What I’m saying is life is challenging, hard, sometimes unfair, and sometimes unbearable. You will bleed. You will break. You will be decimated at times. And then…you can either curl up in a ball and die, or you can get stronger and smarter and better and wiser and assert yourself.
For those who don’t believe in God, let me tell you, God is real. My faith is real. If all you have are coloring books and puppies and free passes, I feel sorry for you. You can literally destroy my body, but you won’t kill me. I mean that. I’m not afraid of losing or disappointment or tragedy or devastation. I don’t welcome it, but it cannot and will not break me because of my God. I encourage you to have what I’m having.
Afterthought: Dear readers…I am not trying to force my faith on you, but I am trying to implore you to recognize that life will never get easier. It’s the trials and how we handle them that define us. It’s okay to break. It’s okay to cry, but we must all always reassemble ourselves and find strength through tragedy and adversity. There are many worse things to happen than losing a political election (or other things).

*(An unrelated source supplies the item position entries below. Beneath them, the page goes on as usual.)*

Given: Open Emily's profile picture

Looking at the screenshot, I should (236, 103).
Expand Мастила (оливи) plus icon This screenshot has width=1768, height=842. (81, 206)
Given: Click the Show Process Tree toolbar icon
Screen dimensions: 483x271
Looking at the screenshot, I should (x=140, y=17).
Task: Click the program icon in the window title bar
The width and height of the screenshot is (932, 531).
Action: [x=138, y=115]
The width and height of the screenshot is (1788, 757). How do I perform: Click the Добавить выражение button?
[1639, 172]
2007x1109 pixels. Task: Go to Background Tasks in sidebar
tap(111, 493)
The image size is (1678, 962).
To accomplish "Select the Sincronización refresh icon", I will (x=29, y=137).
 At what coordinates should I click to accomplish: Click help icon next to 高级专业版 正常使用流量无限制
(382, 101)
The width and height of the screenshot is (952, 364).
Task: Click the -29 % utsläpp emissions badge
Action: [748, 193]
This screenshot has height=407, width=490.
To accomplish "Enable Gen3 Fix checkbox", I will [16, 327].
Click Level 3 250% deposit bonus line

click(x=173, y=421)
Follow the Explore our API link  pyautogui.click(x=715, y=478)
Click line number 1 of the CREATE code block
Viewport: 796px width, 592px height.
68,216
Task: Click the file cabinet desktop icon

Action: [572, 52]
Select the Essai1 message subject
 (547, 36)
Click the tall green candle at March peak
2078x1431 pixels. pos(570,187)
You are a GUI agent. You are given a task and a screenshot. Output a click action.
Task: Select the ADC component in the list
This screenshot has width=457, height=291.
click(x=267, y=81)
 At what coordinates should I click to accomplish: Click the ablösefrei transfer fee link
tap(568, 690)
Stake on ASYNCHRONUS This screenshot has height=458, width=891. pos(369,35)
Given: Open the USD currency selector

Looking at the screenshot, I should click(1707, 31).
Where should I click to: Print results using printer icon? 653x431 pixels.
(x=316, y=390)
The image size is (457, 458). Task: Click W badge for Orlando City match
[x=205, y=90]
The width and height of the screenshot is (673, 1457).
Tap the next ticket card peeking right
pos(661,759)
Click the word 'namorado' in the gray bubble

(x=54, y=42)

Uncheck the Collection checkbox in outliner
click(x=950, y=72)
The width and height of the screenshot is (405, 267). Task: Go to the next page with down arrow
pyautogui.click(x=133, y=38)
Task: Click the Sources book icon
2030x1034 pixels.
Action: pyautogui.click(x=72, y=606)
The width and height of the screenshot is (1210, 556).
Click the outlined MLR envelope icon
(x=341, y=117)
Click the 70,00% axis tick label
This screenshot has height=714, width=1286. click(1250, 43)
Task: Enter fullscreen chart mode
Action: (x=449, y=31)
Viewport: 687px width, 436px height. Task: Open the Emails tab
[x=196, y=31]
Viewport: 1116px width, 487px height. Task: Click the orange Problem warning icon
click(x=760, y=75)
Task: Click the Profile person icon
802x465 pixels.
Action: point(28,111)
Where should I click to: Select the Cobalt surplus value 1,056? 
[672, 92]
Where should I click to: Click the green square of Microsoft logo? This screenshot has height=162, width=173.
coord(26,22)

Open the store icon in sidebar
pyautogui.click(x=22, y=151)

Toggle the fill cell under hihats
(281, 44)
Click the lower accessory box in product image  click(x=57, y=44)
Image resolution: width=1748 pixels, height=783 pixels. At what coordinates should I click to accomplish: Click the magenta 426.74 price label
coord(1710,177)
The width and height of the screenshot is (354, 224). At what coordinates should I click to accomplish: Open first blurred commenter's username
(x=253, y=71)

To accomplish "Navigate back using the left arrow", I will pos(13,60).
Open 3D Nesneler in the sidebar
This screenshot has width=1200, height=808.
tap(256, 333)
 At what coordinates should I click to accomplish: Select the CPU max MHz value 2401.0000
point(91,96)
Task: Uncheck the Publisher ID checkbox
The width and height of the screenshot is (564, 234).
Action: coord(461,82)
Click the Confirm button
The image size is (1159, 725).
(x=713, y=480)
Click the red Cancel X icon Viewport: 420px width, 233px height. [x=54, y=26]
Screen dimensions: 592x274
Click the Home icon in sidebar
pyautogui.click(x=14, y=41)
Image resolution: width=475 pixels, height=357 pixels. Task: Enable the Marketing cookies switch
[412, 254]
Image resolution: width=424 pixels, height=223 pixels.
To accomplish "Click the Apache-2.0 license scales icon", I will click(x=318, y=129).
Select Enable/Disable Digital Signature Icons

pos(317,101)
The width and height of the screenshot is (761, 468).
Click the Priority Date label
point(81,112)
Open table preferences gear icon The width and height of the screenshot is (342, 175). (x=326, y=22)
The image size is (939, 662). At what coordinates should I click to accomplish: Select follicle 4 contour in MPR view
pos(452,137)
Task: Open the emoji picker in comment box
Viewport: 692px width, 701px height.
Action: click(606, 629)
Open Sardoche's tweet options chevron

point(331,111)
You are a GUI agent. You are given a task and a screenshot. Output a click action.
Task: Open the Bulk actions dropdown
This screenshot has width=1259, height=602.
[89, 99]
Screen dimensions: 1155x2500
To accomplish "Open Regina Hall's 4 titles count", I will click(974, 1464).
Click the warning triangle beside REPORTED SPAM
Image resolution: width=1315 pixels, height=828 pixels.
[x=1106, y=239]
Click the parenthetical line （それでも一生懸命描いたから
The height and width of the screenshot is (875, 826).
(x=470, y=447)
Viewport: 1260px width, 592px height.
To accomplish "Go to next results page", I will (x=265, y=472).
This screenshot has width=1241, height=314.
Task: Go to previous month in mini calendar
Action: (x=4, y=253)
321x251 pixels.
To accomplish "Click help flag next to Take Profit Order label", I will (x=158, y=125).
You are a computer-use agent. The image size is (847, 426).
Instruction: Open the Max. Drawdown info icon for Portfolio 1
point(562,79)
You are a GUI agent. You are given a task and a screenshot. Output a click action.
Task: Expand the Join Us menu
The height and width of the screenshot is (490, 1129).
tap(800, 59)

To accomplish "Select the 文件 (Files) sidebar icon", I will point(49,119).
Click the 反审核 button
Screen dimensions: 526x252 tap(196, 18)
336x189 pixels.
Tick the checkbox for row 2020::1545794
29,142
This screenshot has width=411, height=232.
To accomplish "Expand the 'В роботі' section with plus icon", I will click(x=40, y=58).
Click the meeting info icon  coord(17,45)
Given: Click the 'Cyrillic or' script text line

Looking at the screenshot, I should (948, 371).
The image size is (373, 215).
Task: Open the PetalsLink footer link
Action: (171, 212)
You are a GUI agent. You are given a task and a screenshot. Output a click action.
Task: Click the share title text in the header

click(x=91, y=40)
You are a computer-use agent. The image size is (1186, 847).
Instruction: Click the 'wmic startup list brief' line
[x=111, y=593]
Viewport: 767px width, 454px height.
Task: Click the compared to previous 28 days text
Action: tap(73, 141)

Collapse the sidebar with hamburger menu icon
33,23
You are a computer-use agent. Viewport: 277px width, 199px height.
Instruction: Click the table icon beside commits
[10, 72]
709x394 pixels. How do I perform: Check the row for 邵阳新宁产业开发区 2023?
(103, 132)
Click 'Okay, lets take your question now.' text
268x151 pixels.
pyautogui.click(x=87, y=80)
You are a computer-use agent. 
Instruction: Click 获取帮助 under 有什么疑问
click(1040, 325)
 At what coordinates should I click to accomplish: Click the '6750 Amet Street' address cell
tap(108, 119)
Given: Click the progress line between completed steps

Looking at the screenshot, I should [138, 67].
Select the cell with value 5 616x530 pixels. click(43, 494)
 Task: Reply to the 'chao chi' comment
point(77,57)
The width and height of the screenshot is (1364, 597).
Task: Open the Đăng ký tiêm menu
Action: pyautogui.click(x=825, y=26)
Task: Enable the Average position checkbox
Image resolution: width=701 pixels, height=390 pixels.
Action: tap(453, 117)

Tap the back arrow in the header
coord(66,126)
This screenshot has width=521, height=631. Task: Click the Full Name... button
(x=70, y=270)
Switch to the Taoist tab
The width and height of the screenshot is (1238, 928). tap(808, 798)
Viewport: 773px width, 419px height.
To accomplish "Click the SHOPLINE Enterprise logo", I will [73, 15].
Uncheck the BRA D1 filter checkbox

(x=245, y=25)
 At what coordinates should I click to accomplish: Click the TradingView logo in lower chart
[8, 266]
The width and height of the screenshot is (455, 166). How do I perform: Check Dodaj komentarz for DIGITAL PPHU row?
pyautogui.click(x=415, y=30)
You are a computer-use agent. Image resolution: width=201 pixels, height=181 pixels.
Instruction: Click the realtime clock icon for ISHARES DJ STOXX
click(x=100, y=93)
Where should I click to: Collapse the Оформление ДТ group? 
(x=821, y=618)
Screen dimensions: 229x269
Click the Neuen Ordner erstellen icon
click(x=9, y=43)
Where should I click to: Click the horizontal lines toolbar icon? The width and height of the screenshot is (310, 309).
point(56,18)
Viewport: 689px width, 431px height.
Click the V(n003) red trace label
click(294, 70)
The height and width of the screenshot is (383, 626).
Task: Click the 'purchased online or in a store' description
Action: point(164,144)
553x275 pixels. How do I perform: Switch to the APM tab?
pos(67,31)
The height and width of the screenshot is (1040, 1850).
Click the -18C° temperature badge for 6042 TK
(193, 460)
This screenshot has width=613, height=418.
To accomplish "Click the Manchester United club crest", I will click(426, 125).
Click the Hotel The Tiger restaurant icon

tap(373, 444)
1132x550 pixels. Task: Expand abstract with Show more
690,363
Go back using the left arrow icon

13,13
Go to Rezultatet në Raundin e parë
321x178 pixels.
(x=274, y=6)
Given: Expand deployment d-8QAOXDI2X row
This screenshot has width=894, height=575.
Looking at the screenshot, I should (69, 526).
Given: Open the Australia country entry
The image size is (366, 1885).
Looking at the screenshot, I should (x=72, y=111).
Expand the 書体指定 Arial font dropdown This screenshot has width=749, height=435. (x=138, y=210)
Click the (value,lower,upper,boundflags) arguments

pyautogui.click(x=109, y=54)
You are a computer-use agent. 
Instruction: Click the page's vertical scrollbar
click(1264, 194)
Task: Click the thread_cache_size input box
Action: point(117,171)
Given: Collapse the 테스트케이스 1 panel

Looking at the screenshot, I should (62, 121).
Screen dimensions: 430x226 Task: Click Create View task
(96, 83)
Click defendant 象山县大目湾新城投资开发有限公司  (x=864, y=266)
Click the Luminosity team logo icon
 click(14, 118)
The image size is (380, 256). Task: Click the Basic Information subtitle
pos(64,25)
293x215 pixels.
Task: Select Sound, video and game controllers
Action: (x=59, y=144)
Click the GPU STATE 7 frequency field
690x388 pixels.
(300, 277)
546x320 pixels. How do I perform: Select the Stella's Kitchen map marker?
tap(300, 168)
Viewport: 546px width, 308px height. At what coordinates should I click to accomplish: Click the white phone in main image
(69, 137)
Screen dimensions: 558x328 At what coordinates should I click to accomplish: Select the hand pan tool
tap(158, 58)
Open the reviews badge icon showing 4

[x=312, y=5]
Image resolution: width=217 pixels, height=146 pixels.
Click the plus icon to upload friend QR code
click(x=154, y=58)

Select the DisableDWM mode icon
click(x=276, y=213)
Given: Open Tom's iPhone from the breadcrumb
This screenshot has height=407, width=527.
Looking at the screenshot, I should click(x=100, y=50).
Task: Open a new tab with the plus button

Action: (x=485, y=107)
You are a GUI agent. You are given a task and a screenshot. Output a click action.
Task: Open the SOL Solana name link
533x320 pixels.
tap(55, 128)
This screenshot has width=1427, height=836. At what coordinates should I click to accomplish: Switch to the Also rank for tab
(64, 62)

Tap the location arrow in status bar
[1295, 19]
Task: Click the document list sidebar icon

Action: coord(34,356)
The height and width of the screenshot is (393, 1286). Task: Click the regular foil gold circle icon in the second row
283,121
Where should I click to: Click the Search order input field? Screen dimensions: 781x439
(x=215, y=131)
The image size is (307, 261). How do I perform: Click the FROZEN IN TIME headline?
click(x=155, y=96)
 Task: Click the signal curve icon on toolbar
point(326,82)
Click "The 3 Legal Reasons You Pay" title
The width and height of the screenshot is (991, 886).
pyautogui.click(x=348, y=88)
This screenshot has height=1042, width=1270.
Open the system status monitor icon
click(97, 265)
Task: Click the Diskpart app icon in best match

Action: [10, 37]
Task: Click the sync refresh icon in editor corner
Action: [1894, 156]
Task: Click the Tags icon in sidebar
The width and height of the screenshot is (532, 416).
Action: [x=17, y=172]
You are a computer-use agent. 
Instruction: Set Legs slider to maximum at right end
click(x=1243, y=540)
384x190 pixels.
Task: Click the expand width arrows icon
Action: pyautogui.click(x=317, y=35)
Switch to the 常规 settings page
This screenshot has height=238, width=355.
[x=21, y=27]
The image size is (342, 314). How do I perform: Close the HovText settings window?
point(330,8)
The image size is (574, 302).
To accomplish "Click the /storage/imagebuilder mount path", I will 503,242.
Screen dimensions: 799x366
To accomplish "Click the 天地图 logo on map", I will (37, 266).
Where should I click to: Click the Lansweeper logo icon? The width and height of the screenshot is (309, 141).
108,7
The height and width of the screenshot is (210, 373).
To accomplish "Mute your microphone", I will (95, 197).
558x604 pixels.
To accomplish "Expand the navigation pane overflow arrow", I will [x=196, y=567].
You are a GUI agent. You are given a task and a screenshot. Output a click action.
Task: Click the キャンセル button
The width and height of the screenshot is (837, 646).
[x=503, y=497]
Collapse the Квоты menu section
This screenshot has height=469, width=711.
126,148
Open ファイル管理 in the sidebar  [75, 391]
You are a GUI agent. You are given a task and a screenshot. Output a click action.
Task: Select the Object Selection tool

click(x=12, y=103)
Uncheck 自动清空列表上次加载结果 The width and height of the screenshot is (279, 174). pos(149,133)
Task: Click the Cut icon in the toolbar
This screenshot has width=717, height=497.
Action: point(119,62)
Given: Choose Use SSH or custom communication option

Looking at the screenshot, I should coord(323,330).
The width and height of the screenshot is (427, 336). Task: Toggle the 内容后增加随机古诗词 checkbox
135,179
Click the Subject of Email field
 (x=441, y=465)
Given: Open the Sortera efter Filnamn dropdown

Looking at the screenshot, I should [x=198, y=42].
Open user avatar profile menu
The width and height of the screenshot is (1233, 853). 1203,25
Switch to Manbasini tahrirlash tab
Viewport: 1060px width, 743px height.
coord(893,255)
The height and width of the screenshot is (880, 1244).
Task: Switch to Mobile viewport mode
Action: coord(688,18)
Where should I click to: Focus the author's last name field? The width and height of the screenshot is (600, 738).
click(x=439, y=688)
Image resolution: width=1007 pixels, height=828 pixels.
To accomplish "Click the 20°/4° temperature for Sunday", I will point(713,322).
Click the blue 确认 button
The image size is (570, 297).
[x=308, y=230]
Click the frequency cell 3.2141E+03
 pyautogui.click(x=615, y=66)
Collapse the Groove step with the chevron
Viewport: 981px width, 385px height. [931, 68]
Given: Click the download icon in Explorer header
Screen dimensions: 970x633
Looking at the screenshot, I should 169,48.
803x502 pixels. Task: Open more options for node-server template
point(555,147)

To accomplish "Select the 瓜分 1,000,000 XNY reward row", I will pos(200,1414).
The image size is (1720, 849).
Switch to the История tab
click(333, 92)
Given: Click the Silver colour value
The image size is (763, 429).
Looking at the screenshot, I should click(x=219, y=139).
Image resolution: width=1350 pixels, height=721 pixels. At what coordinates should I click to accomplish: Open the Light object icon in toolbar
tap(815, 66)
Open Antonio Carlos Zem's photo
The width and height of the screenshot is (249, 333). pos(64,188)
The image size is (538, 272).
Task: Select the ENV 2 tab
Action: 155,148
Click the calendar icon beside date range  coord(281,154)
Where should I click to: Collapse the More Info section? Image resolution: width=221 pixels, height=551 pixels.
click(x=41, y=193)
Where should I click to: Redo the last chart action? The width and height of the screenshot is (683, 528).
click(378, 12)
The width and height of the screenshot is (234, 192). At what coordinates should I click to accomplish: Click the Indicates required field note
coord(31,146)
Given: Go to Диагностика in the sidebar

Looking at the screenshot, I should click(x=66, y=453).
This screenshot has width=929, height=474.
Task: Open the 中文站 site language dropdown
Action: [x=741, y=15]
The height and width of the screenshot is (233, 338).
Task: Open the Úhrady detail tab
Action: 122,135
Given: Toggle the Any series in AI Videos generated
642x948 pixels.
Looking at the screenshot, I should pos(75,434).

Losing hope and losing faith are two of those things.
You cannot rely on superficial crutches to get you through the things that will challenge your hope and faith. If you do, then you will surely lose them. Instead, find something within yourself that is there and that has always been there that is truly worth fighting for and that imbues you with an unbreakable fortitude (for believers, that is God, and truly, it is the valuable quality one could possess).
I pray for you, gentle reader, whoever you are and whatever you’re fighting with and for. I pray you rely on the right things.
For Dear America:
I pray for this country. I pray for our leader to seek wisdom and guidance from God and that regardless of our leadership, that God intercede through that leader to guide us all to greater glory. Remember that there is always light in darkness if we look to it, gentle reader. The light is always there, and it is in times in which we seek light during periods of darkness that we are most brave and most faithful.